▶ Belge bölümü:

Gazete Vatan Logo

Hükümete göre 'muazzam' bir kriz var

İstenen zam oranının verilmesi mümkün değil!

Devlet Bakanı Hayati Yazıcı, kamu toplu
sözleşme görüşmeleriyle ilgili, "Refah artışı olursa elbette ki buna katkısı
olanlara bu artışın yansımasını sağlayacağız ama refah olarak niteleyebileceğimiz
bir büyüme yoksa neyi, nasıl dağıtacaksınız? Bu anlamda da çalışanlarımızın
gerçekten anlayış içerisinde olacaklarını umuyoruz" dedi.

Bakan Yazıcı, Başbakanlık Yeni Bina'da düzenlediği basın toplantısında,
kamuda çalışan işçilere yönelik toplu sözleşme sürecinde gelinen noktayı
değerlendirdi.

Bu yılki toplu sözleşme görüşmelerinin Ocak ayında başladığını anımsatan
Yazıcı, Türk Ağır Sanayii ve Hizmet Sektörü Kamu İşverenleri Sendikası (TÜHİS) ve
Türk-İş arasında devam eden görüşmelerin zaman zaman kendi koordinasyonunda da
yapıldığını anlattı.

▶ Alıştırma A: Aşağıdaki satırlarda "Viewport: 1456px width, 819px" ifadesini içeren satırdan "Screen dimensions: 907x388" ifadesini içeren satıra kadar her şeyi, iki uç satır da dahil olmak üzere, hiçbir değişiklik yapmadan tekrarlayın.

▶ Görev verileri:

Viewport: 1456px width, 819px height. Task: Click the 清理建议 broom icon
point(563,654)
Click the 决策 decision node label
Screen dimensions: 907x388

---

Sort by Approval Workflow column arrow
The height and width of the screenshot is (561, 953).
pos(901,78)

▶ Alıştırma B: Toplu sözleşme haberinde "Devlet Bakanı Hayati" sözlerinden "değerlendirdi." sözlerine kadar uzanan bölümün tamamını aynen yazın.

▶ Alıştırma sonucu A:
Viewport: 1456px width, 819px height. Task: Click the 清理建议 broom icon
point(563,654)
Click the 决策 decision node label
Screen dimensions: 907x388

▶ Alıştırma sonucu B:
Devlet Bakanı Hayati Yazıcı, kamu toplu
sözleşme görüşmeleriyle ilgili, "Refah artışı olursa elbette ki buna katkısı
olanlara bu artışın yansımasını sağlayacağız ama refah olarak niteleyebileceğimiz
bir büyüme yoksa neyi, nasıl dağıtacaksınız? Bu anlamda da çalışanlarımızın
gerçekten anlayış içerisinde olacaklarını umuyoruz" dedi.

Bakan Yazıcı, Başbakanlık Yeni Bina'da düzenlediği basın toplantısında,
kamuda çalışan işçilere yönelik toplu sözleşme sürecinde gelinen noktayı
değerlendirdi.